TO DO
All records below must be retyped exactly.

──────── EXTRACTED INFORMATION ────────

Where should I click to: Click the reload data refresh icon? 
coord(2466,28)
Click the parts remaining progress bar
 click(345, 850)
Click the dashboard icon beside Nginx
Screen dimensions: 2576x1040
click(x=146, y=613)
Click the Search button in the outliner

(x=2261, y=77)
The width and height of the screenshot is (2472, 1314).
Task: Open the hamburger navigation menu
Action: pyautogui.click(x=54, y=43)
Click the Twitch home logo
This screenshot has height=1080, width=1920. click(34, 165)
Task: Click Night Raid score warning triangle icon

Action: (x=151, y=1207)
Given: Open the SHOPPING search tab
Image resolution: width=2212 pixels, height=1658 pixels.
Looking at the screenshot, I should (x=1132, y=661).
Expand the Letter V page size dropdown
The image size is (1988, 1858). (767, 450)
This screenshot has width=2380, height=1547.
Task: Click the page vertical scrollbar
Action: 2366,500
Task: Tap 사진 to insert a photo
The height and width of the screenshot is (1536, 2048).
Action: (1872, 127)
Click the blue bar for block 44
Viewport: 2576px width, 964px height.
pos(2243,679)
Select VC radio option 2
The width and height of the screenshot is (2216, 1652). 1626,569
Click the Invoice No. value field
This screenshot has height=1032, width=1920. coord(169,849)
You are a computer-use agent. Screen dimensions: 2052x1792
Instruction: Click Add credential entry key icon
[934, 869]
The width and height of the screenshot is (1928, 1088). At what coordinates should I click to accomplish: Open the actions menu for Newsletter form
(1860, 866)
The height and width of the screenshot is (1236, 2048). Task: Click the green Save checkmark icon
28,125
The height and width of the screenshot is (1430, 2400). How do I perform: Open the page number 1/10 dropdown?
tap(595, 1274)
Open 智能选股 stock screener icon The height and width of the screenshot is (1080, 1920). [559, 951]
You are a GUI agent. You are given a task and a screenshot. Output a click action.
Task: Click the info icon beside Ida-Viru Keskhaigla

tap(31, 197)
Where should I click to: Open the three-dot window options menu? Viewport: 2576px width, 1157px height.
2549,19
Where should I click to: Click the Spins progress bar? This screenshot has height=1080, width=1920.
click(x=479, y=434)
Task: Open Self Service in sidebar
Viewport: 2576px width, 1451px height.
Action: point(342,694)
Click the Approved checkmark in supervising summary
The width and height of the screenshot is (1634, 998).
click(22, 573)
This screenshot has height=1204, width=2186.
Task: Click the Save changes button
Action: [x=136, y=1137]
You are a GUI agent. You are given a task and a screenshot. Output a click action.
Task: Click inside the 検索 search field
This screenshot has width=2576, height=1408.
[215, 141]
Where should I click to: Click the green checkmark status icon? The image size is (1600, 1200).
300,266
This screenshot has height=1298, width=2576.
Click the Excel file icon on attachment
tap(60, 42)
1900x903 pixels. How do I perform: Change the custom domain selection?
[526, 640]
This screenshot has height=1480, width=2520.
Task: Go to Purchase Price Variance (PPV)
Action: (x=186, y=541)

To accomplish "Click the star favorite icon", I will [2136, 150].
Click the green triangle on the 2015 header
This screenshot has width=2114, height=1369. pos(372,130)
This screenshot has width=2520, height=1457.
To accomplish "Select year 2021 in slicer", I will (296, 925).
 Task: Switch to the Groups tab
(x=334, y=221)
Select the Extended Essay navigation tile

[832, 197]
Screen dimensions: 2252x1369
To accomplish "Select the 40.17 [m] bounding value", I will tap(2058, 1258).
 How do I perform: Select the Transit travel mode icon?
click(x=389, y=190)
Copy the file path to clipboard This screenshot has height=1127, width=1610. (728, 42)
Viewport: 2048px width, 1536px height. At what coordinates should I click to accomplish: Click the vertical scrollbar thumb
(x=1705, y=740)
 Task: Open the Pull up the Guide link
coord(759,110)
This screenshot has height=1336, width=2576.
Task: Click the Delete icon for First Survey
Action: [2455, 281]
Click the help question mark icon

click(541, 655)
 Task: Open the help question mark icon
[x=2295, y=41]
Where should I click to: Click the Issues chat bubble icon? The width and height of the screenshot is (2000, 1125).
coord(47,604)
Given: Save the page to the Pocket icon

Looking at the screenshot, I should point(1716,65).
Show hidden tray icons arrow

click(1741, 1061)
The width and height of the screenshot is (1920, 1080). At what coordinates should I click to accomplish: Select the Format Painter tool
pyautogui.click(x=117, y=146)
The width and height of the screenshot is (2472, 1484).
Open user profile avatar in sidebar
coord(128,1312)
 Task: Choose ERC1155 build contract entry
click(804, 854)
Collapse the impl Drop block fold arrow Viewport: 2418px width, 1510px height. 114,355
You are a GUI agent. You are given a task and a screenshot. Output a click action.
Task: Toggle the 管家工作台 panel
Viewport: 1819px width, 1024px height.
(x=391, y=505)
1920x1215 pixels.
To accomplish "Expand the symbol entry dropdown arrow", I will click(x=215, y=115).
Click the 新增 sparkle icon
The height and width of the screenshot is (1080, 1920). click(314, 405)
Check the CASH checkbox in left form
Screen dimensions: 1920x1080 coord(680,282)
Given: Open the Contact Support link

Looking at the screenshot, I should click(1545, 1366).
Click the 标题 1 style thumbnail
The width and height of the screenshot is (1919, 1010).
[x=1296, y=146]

────────

ANSWER
Where should I click to: Click the reload data refresh icon? 
coord(2466,28)
Click the parts remaining progress bar
 click(345, 850)
Click the dashboard icon beside Nginx
Screen dimensions: 2576x1040
click(x=146, y=613)
Click the Search button in the outliner

(x=2261, y=77)
The width and height of the screenshot is (2472, 1314).
Task: Open the hamburger navigation menu
Action: pyautogui.click(x=54, y=43)
Click the Twitch home logo
This screenshot has height=1080, width=1920. click(34, 165)
Task: Click Night Raid score warning triangle icon

Action: (x=151, y=1207)
Given: Open the SHOPPING search tab
Image resolution: width=2212 pixels, height=1658 pixels.
Looking at the screenshot, I should (x=1132, y=661).
Expand the Letter V page size dropdown
The image size is (1988, 1858). (767, 450)
This screenshot has width=2380, height=1547.
Task: Click the page vertical scrollbar
Action: 2366,500
Task: Tap 사진 to insert a photo
The height and width of the screenshot is (1536, 2048).
Action: (1872, 127)
Click the blue bar for block 44
Viewport: 2576px width, 964px height.
pos(2243,679)
Select VC radio option 2
The width and height of the screenshot is (2216, 1652). 1626,569
Click the Invoice No. value field
This screenshot has height=1032, width=1920. coord(169,849)
You are a computer-use agent. Screen dimensions: 2052x1792
Instruction: Click Add credential entry key icon
[934, 869]
The width and height of the screenshot is (1928, 1088). At what coordinates should I click to accomplish: Open the actions menu for Newsletter form
(1860, 866)
The height and width of the screenshot is (1236, 2048). Task: Click the green Save checkmark icon
28,125
The height and width of the screenshot is (1430, 2400). How do I perform: Open the page number 1/10 dropdown?
tap(595, 1274)
Open 智能选股 stock screener icon The height and width of the screenshot is (1080, 1920). [559, 951]
You are a GUI agent. You are given a task and a screenshot. Output a click action.
Task: Click the info icon beside Ida-Viru Keskhaigla

tap(31, 197)
Where should I click to: Open the three-dot window options menu? Viewport: 2576px width, 1157px height.
2549,19
Where should I click to: Click the Spins progress bar? This screenshot has height=1080, width=1920.
click(x=479, y=434)
Task: Open Self Service in sidebar
Viewport: 2576px width, 1451px height.
Action: point(342,694)
Click the Approved checkmark in supervising summary
The width and height of the screenshot is (1634, 998).
click(22, 573)
This screenshot has height=1204, width=2186.
Task: Click the Save changes button
Action: [x=136, y=1137]
You are a GUI agent. You are given a task and a screenshot. Output a click action.
Task: Click inside the 検索 search field
This screenshot has width=2576, height=1408.
[215, 141]
Where should I click to: Click the green checkmark status icon? The image size is (1600, 1200).
300,266
This screenshot has height=1298, width=2576.
Click the Excel file icon on attachment
tap(60, 42)
1900x903 pixels. How do I perform: Change the custom domain selection?
[526, 640]
This screenshot has height=1480, width=2520.
Task: Go to Purchase Price Variance (PPV)
Action: (x=186, y=541)

To accomplish "Click the star favorite icon", I will [2136, 150].
Click the green triangle on the 2015 header
This screenshot has width=2114, height=1369. pos(372,130)
This screenshot has width=2520, height=1457.
To accomplish "Select year 2021 in slicer", I will (296, 925).
 Task: Switch to the Groups tab
(x=334, y=221)
Select the Extended Essay navigation tile

[832, 197]
Screen dimensions: 2252x1369
To accomplish "Select the 40.17 [m] bounding value", I will tap(2058, 1258).
 How do I perform: Select the Transit travel mode icon?
click(x=389, y=190)
Copy the file path to clipboard This screenshot has height=1127, width=1610. (728, 42)
Viewport: 2048px width, 1536px height. At what coordinates should I click to accomplish: Click the vertical scrollbar thumb
(x=1705, y=740)
 Task: Open the Pull up the Guide link
coord(759,110)
This screenshot has height=1336, width=2576.
Task: Click the Delete icon for First Survey
Action: [2455, 281]
Click the help question mark icon

click(541, 655)
 Task: Open the help question mark icon
[x=2295, y=41]
Where should I click to: Click the Issues chat bubble icon? The width and height of the screenshot is (2000, 1125).
coord(47,604)
Given: Save the page to the Pocket icon

Looking at the screenshot, I should point(1716,65).
Show hidden tray icons arrow

click(1741, 1061)
The width and height of the screenshot is (1920, 1080). At what coordinates should I click to accomplish: Select the Format Painter tool
pyautogui.click(x=117, y=146)
The width and height of the screenshot is (2472, 1484).
Open user profile avatar in sidebar
coord(128,1312)
 Task: Choose ERC1155 build contract entry
click(804, 854)
Collapse the impl Drop block fold arrow Viewport: 2418px width, 1510px height. 114,355
You are a GUI agent. You are given a task and a screenshot. Output a click action.
Task: Toggle the 管家工作台 panel
Viewport: 1819px width, 1024px height.
(x=391, y=505)
1920x1215 pixels.
To accomplish "Expand the symbol entry dropdown arrow", I will click(x=215, y=115).
Click the 新增 sparkle icon
The height and width of the screenshot is (1080, 1920). click(314, 405)
Check the CASH checkbox in left form
Screen dimensions: 1920x1080 coord(680,282)
Given: Open the Contact Support link

Looking at the screenshot, I should click(1545, 1366).
Click the 标题 1 style thumbnail
The width and height of the screenshot is (1919, 1010).
[x=1296, y=146]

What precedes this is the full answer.